◆ 提供テキスト
▬▬▬▬▬▬▬▬▬▬
IP Case
特許法・実用新案法 関連判決
平成22年(ネ)第10043号

プラバスタチンナトリウム事件

プロダクト・バイ・プロセス・クレーム
管轄:
判決日:
平成24年1月27日
事件番号:
平成22年(ネ)第10043号
キーワード:
プロダクト・バイ・プロセス・クレーム

第1 事案の概要


  1. 本件は、本件特許権(特許第3737801号、発明の名称「プラバスタチンラクトン及びエピプラバスタチンを実質的に含まないプラバスタチンナトリウム、並びにそれを含む組成物」)を有する控訴人(一審原告)が、被控訴人(一審被告)に対し、特許法100条に基づき、被告製品の製造販売の差止めと在庫品の廃棄を求めた事案である。
  2. 本件特許権の請求項1は、下記のとおりであって、製法を記載することにより物を特定した「物の発明」であった(以下、請求項1記載のa)~e)の製法をそれぞれ「工程a)」等といい、製法全体を「本件製法要件」ということがある。また、請求項1に係る発明を「本件発明1」という。)。
    【請求項1】
    次の段階:
    a)プラバスタチンの濃縮有機溶液を形成し、
    b)そのアンモニウム塩としてプラバスタチンを沈殿し、
    c)再結晶化によって当該アンモニウム塩を精製し、
    d)当該アンモニウム塩をプラバスタチンナトリウムに置き換え、そして
    e)プラバスタチンナトリウム単離すること、
    を含んで成る方法によって製造される、プラバスタチンラクトンの混入量が0.5重量%未満であり、エピプラバの混入量が0.2重量%未満であるプラバスタチンナトリウム。
    (請求項2~9については省略)
  3. 原審の東京地裁は、概ね下記のとおり判示して控訴人の請求を棄却したので、これに不服の控訴人が本件控訴を提起した。
    ① 物の発明について、特許請求の範囲に当該物の製造方法が記載されている場合には、「物の発明」であるからといって、製造方法の記載を除外して技術的範囲を解釈すべきではない。
▬▬▬▬▬▬▬▬▬▬
◆ 抜粋データ

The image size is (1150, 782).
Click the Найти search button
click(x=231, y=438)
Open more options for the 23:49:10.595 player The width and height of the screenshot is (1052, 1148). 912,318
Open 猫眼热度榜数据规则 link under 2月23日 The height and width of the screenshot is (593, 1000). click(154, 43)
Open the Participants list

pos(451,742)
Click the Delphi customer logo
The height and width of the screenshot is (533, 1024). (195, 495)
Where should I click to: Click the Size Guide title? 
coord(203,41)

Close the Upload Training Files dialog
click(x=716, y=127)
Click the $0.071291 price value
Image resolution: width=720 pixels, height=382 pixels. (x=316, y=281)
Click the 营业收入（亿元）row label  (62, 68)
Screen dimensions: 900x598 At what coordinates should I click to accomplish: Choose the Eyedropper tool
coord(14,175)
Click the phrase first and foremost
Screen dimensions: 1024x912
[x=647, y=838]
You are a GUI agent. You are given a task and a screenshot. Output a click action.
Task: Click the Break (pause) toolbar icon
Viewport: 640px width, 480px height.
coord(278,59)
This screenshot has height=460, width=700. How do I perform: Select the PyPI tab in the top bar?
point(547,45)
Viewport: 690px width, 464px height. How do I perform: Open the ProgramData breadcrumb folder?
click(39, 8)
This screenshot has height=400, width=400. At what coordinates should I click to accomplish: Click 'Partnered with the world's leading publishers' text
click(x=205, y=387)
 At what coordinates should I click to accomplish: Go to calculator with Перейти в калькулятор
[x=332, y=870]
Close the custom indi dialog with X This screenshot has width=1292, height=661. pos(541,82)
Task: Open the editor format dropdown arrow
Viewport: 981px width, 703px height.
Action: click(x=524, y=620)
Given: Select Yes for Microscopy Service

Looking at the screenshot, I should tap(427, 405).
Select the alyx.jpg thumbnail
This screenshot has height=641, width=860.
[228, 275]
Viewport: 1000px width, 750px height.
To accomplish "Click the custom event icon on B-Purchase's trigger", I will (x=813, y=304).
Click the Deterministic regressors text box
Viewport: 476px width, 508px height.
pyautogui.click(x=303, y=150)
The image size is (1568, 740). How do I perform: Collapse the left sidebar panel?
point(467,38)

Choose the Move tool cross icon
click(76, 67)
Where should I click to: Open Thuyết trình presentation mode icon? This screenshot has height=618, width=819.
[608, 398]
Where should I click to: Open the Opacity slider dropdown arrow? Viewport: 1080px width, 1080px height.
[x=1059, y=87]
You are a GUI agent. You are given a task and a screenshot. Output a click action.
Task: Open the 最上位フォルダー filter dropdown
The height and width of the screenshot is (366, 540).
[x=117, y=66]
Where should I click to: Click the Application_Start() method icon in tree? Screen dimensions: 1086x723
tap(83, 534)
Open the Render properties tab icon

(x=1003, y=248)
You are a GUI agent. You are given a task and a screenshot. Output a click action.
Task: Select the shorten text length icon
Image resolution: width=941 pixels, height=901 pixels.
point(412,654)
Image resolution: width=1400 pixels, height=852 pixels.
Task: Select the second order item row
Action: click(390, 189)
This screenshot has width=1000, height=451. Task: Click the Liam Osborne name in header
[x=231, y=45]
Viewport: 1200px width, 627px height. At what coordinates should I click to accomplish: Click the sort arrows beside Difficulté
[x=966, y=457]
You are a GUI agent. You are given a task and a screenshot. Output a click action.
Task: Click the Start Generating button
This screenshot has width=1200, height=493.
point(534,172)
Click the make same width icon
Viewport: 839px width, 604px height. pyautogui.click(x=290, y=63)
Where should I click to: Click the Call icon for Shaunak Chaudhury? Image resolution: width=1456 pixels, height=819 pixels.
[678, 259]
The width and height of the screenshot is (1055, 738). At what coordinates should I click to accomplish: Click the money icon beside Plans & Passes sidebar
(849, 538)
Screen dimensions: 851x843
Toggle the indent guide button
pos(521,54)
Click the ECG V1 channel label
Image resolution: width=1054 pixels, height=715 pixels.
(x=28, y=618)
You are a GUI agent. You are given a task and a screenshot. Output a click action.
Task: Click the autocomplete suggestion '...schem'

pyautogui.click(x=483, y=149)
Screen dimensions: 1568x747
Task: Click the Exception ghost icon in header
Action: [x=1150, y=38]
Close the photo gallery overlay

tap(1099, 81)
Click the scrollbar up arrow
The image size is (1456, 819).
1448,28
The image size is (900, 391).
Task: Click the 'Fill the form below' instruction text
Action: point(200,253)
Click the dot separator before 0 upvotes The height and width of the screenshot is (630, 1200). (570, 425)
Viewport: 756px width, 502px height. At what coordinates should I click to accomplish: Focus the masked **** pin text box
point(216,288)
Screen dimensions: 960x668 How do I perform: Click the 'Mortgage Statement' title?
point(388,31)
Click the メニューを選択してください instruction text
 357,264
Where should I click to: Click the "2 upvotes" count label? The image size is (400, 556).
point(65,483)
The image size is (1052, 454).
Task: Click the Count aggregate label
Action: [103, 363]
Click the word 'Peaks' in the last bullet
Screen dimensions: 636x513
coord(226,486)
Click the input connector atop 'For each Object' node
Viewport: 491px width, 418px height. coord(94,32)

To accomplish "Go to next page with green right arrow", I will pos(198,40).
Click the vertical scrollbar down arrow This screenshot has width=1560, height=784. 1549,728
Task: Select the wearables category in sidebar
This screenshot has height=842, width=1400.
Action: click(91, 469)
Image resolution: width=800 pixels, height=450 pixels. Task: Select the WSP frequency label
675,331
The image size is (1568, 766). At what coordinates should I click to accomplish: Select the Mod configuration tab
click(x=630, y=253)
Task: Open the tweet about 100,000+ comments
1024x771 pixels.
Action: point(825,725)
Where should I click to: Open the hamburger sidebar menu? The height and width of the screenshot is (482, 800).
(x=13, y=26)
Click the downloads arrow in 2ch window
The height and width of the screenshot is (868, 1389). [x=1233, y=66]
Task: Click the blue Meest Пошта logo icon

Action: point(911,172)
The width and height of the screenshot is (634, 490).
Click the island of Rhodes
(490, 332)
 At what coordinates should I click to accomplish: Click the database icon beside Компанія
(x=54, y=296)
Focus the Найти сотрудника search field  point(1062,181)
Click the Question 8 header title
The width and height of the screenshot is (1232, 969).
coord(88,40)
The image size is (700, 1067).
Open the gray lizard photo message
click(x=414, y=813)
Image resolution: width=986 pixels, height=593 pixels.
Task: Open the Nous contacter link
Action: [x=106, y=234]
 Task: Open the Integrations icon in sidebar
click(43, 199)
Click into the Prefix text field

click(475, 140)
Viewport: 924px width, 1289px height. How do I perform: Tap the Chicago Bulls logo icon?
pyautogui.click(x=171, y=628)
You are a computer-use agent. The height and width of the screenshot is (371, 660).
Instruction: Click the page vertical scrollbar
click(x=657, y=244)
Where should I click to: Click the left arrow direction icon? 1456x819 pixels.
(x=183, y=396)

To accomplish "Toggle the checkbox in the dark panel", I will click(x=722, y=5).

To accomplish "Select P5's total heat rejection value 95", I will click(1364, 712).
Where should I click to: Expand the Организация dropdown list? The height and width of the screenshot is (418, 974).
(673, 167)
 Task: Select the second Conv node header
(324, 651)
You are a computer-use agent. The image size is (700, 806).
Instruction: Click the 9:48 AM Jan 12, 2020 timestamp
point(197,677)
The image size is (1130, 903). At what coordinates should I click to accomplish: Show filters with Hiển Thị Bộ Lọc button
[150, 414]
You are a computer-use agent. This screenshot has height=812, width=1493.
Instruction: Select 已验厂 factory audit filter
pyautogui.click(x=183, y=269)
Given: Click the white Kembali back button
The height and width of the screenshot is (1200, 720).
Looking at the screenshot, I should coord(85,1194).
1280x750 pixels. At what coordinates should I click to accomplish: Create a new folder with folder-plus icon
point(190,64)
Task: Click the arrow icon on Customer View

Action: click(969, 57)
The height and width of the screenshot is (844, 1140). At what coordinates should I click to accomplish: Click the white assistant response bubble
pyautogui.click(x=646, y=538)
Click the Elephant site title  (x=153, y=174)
▬▬▬▬▬▬▬▬▬▬
◆ 取り組む作業
プラバスタチンナトリウム事件の文章を、示されている最後の文の後から書き進めてください。 ここにある資料は、プラバスタチンナトリウム事件の文章とは別個のものです。

◆ 作業の結果
    ② 物の構成を記載して当該物を特定することが困難であって、製造方法によって物を特定せざるを得ないなどの特段の事情があるときは、製造方法の記載を除外して、技術的範囲を解釈することができる。
    ③ 本件特許は、物の特定のために製造方法を記載する必要ないこと、そのような特許請求の範囲の記載となるに至った出願の経緯からすれば、上記特段の事情は認められない。
    ④ 被告製品は工程a)要件を充足しないので、特許権侵害とならない。

第2 裁判所の判断


1.特許権侵害訴訟における特許発明の技術的範囲の確定について


  1. 特許法(以下「法」という。)70条は、その第1項で「特許発明の技術的範囲は、願書に添付した特許請求の範囲の記載に基づいて定めなければならない」とし、その第2項で「前項の場合においては、願書に添付した明細書の記載及び図面を考慮して、特許請求の範囲に記載された用語の意義を解釈するものとする」などと定めている。
    したがって、特許権侵害を理由とする差止請求又は損害賠償請求が提起された場合にその基礎となる特許発明の技術的範囲を確定するに当たっては、「特許請求の範囲」記載の文言を基準とすべきである。特許請求の範囲に記載される文言は、特許発明の技術的範囲を具体的に画しているものと解すべきであり、仮に、これを否定し、特許請求の範囲として記載されている特定の「文言」が発明の技術的範囲を限定する意味を有しないなどと解釈することになると、特許公報に記載された「特許請求の範囲」の記載に従って行動した第三者の信頼を損ねかねないこととなり、法的安定性を害する結果となる。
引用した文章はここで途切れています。